[Record excerpts]

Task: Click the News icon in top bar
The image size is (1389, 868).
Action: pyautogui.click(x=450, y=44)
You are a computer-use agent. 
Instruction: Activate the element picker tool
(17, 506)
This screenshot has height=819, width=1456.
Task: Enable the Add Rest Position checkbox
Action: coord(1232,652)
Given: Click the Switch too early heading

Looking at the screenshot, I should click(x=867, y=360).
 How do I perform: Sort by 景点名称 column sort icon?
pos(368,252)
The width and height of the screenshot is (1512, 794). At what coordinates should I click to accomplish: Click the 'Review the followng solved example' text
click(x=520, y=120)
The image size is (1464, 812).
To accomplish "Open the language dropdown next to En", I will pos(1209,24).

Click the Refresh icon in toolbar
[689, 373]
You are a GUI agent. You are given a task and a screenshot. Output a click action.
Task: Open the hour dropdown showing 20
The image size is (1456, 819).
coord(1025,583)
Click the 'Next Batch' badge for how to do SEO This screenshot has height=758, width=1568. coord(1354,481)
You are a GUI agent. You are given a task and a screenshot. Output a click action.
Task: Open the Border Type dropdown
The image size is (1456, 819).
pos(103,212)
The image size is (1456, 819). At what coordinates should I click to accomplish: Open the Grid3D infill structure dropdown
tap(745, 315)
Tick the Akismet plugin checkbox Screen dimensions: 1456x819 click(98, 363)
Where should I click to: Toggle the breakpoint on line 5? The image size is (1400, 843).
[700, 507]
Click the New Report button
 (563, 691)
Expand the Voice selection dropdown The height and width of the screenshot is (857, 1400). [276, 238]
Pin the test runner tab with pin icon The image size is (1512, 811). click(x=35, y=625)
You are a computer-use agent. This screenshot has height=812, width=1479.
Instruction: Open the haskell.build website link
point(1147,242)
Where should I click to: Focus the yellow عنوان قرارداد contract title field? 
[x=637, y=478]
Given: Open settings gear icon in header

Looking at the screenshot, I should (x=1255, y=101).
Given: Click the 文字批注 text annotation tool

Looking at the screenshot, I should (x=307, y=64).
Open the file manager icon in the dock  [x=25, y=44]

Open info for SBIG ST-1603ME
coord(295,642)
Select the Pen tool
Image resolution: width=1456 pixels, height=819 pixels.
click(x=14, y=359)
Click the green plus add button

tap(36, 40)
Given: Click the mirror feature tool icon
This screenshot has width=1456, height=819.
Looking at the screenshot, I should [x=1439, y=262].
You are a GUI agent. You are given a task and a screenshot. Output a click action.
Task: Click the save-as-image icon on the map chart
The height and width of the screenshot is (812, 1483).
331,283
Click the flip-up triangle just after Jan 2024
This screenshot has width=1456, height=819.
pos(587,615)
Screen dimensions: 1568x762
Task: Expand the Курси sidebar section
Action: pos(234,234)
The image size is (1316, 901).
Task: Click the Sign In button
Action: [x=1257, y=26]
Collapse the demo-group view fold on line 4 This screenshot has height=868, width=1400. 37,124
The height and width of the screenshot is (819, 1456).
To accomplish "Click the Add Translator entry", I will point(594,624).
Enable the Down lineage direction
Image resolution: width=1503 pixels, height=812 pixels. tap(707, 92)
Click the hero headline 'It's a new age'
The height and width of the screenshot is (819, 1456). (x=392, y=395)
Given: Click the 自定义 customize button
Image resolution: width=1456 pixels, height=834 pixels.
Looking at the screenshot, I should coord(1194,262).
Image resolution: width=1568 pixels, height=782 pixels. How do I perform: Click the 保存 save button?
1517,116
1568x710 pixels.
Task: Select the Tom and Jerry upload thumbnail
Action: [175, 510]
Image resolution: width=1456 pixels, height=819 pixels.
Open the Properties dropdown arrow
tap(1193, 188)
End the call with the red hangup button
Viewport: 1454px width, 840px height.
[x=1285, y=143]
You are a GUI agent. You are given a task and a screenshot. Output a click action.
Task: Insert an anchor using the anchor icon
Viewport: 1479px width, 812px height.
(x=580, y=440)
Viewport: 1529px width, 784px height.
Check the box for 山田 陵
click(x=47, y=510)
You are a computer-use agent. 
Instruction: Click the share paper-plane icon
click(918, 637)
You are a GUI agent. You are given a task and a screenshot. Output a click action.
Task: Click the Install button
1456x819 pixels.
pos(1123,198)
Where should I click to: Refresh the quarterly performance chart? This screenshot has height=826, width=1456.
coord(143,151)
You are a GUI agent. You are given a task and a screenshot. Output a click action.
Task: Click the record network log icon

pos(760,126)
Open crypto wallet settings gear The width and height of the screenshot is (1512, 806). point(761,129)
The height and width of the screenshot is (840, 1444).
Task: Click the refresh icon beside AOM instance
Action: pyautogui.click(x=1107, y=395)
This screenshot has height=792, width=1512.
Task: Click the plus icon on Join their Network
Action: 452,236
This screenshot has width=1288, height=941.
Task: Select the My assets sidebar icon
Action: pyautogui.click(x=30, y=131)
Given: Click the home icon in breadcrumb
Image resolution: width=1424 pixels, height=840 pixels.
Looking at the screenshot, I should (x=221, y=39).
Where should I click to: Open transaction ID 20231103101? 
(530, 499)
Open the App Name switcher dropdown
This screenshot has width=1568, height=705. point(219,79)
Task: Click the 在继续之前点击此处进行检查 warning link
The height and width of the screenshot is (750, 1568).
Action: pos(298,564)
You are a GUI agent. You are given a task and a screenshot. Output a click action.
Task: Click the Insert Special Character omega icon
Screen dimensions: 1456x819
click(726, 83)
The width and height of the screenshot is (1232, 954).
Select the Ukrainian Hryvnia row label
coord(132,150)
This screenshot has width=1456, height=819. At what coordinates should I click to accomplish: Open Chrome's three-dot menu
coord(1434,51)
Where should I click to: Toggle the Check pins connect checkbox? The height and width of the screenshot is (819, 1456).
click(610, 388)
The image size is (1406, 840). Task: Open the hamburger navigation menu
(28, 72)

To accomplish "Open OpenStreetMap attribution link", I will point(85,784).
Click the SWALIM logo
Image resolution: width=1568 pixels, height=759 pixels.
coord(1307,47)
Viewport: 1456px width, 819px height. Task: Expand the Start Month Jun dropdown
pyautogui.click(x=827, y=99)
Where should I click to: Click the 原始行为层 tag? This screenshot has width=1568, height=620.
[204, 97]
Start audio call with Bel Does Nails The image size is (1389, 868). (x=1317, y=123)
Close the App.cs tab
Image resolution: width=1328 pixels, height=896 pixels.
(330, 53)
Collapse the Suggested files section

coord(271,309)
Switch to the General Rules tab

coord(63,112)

[/Record excerpts]

What this task involves: All that is wanted is an exact copy of the lines above from the one with "The image size is (1464, 812)." through the one with "Task: Open the Border Type dropdown", with both ends included.

Your response:
The image size is (1464, 812).
To accomplish "Open the language dropdown next to En", I will pos(1209,24).

Click the Refresh icon in toolbar
[689, 373]
You are a GUI agent. You are given a task and a screenshot. Output a click action.
Task: Open the hour dropdown showing 20
The image size is (1456, 819).
coord(1025,583)
Click the 'Next Batch' badge for how to do SEO This screenshot has height=758, width=1568. coord(1354,481)
You are a GUI agent. You are given a task and a screenshot. Output a click action.
Task: Open the Border Type dropdown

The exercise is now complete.